▶ **Texte à lire**
La Traviata (Giuseppe Verdi – La Fenice de Venise, le 6 mars 1853)
Représentation du 16 février 2024
Opéra Bastille

Violetta Valery Nadine Sierra
Alfredo Germont René Barbera
Giorgio Germont Ludovic Tézier
Flora Bervoix Marine Chagnon
Annina Cassandre Berthon
Gastone Maciej Kwaśnikowski
Il Barone Douphol Alejandro Baliñas Vieites
Il Marchese d'Obigny Florent Mbia
Giuseppe Hyun-Jong Roh
Domestico Olivier Ayault
Commissionario Pierpaolo Palloni

Direction musicale Giacomo Sagripanti
Mise en scène Simon Stone (2019)

Coproduction avec le Wiener Staatsoper, Vienne

Le transfert sur les planches de l'opéra Bastille de la production de 'La Traviata', créée par Simon Stone au Palais Garnier, le 12 septembre 2019, permet de donner la pleine mesure à une lecture qui inscrit le drame de Violetta totalement dans la société d'aujourd'hui.

En effet, le regard du metteur en scène australien fait partie de ceux qui comptent, et en particulier lorsqu’il se pose sur les comportements de la jeunesse. Il ne recule ni devant la trivialité de notre société, ni devant sa vacuité, et entend bien confronter le spectateur à ce qu'il perçoit de son propre univers.

Nadine Sierra (Violetta)

Nadine Sierra (Violetta)

Il en résulte que le public présent en salle, ce soir, se retrouve face à un monde qu’il reconnaît parfaitement, expérience que ne connurent pas les Vénitiens qui assistèrent à la création de l'ouvrage en mars 1853, car la censure interdit à Verdi de représenter une critique réaliste de la société de son époque, d’autant plus que les costumes prévus originellement étaient représentatifs du XIXe siècle. 

Son personnage féminin, inspiré de Marguerite Gautier, l'héroïne de 'La Dame aux camélias' d'Alexandre Dumas, elle même imaginée à partir d'une courtisane, Marie Duplessis, que connut l'écrivain français, était trop révélateur de l'hypocrisie de la morale bourgeoise, si bien que l'action fut transposée au début du XVIIe siècle, à l'époque du Cardinal Richelieu, de son vrai nom Armand Jean du Plessis de Richelieu, un comble!

Nadine Sierra (Violetta)

Nadine Sierra (Violetta)

Simon Stone redonne de la vigueur à l’ouvrage en inscrivant Violetta dans les quartiers chics entourant la place Vendôme, tout en choisissant, par la vidéo, d’immerger le public dans le monde des réseaux sociaux, leur instantanéité, leur voyeurisme, mais aussi leur artificialité. Le dévoiement de la Traviata se nourrit du regard des autres, et de l’influence dont elle espère tirer profit en vendant son image.

Son dispositif scénique tournoyant traduit une froideur clinique qui accompagne constamment la vie de Violetta, jusque sur son lit d’hôpital. 

Nadine Sierra (Violetta)

Nadine Sierra (Violetta)

Il se sert de quelques objets assez imposants, respectivement une chapelle et un tracteur, pour saisir aussi bien l’austérité de Germont que la connexion à la nature d’Alfredo, mais c’est véritablement dans ses descriptions des trépidations des milieux bling-bling qu’il est le plus percutant. L’art vidéo est un moyen dont il se sert pour projeter, en grandes dimensions, le monde d’images que s’est construit la jeune femme.

▶ **Données sur la position des cibles**
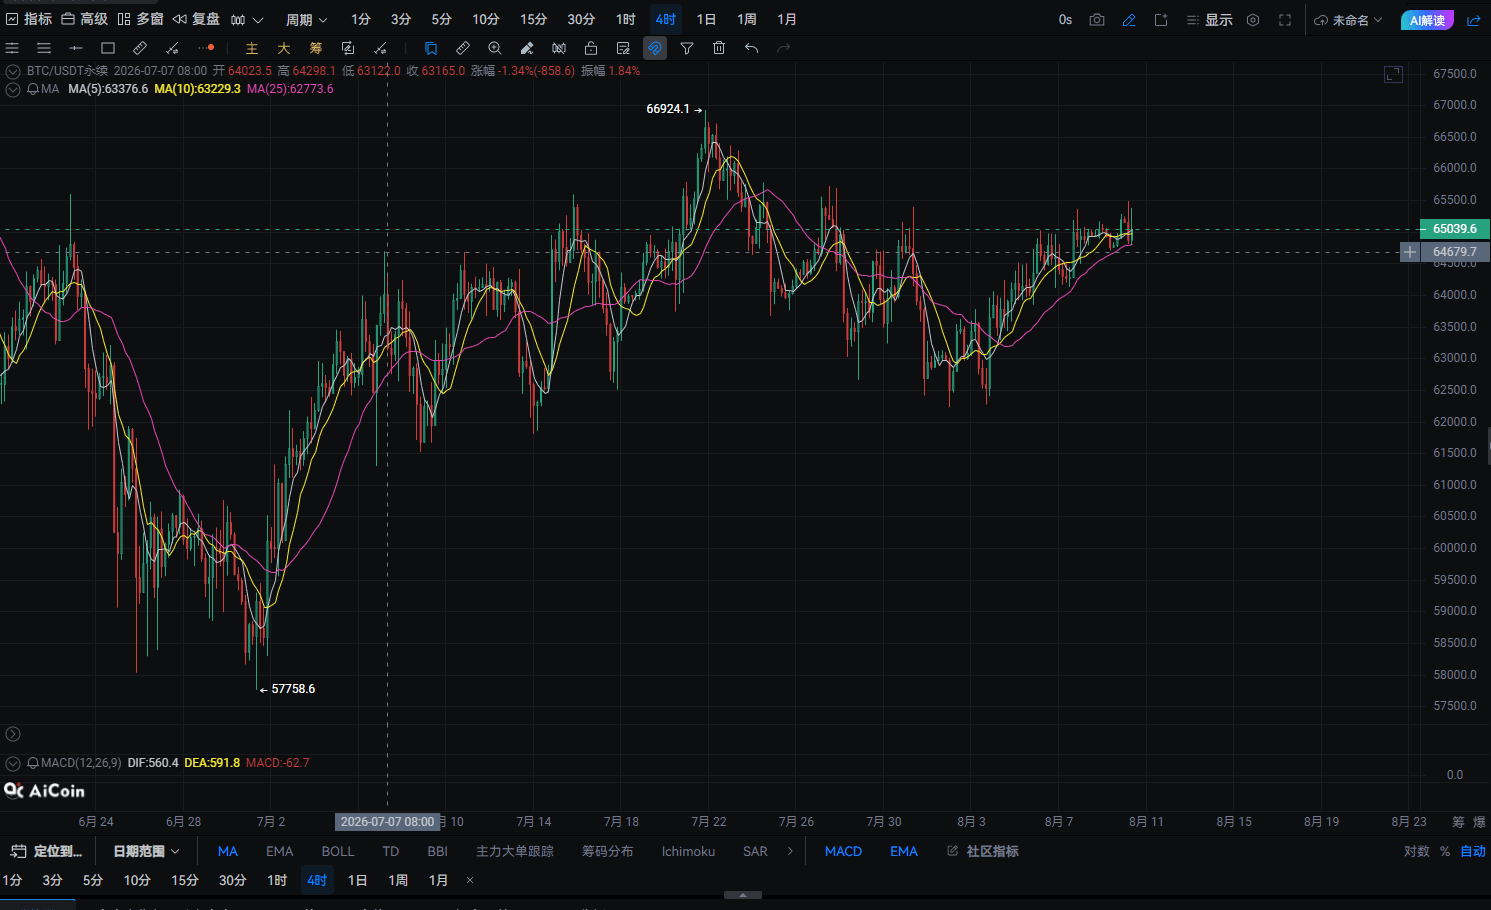Click the lock drawings icon
Screen dimensions: 1491x910
591,48
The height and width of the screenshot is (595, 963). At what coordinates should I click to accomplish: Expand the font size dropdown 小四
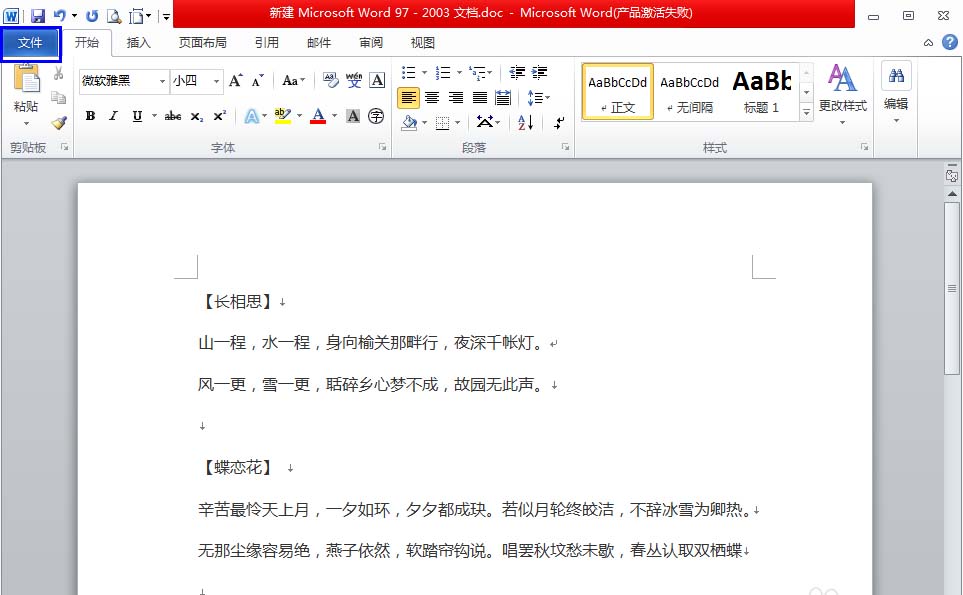[217, 81]
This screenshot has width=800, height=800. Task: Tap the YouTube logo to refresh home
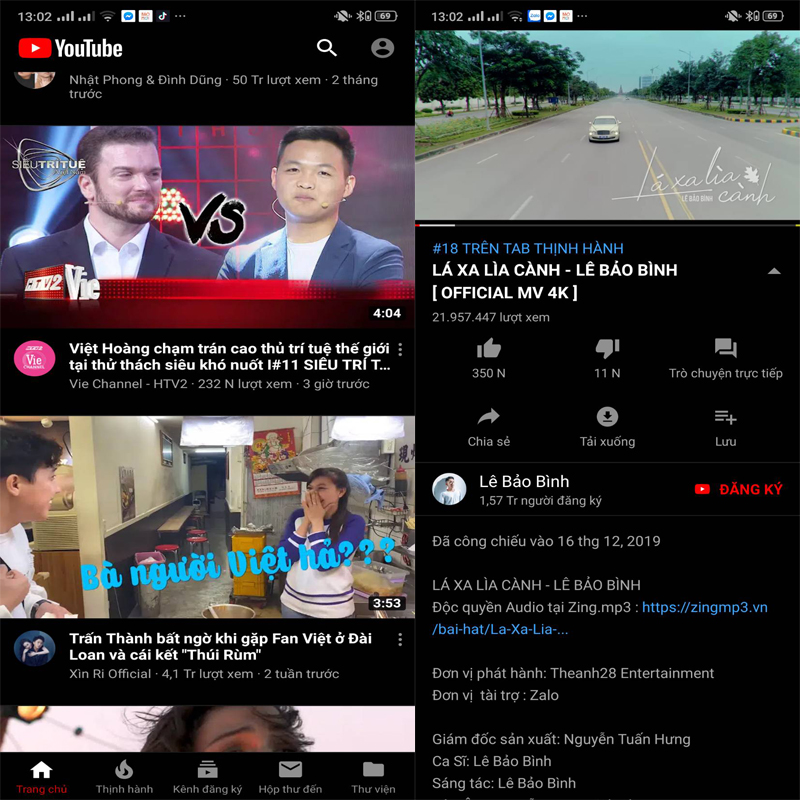click(x=70, y=47)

▶ **Consigne A**
Pour chaque affirmation, répondez par oui ou par non selon la critique de La Traviata, et citez les mots qui le prouvent : (i) la production a été créée par Simon Stone au Palais Garnier le 12 septembre 2019 ; (ii) la censure a fait transposer l'action au XVIIIe siècle ; (iii) Simon Stone utilise une chapelle et un tracteur.
▶ **Consigne B**
Recopiez mot pour mot le passage de la critique de La Traviata qui va de « Il en résulte » à « du XIXe siècle. ».
Ces données n'ont aucun lien avec la critique.

▶ **Réponse A**
(i) Oui : « créée par Simon Stone au Palais Garnier, le 12 septembre 2019 »
(ii) Non : « l'action fut transposée au début du XVIIe siècle »
(iii) Oui : « respectivement une chapelle et un tracteur »

▶ **Réponse B**
Il en résulte que le public présent en salle, ce soir, se retrouve face à un monde qu’il reconnaît parfaitement, expérience que ne connurent pas les Vénitiens qui assistèrent à la création de l'ouvrage en mars 1853, car la censure interdit à Verdi de représenter une critique réaliste de la société de son époque, d’autant plus que les costumes prévus originellement étaient représentatifs du XIXe siècle.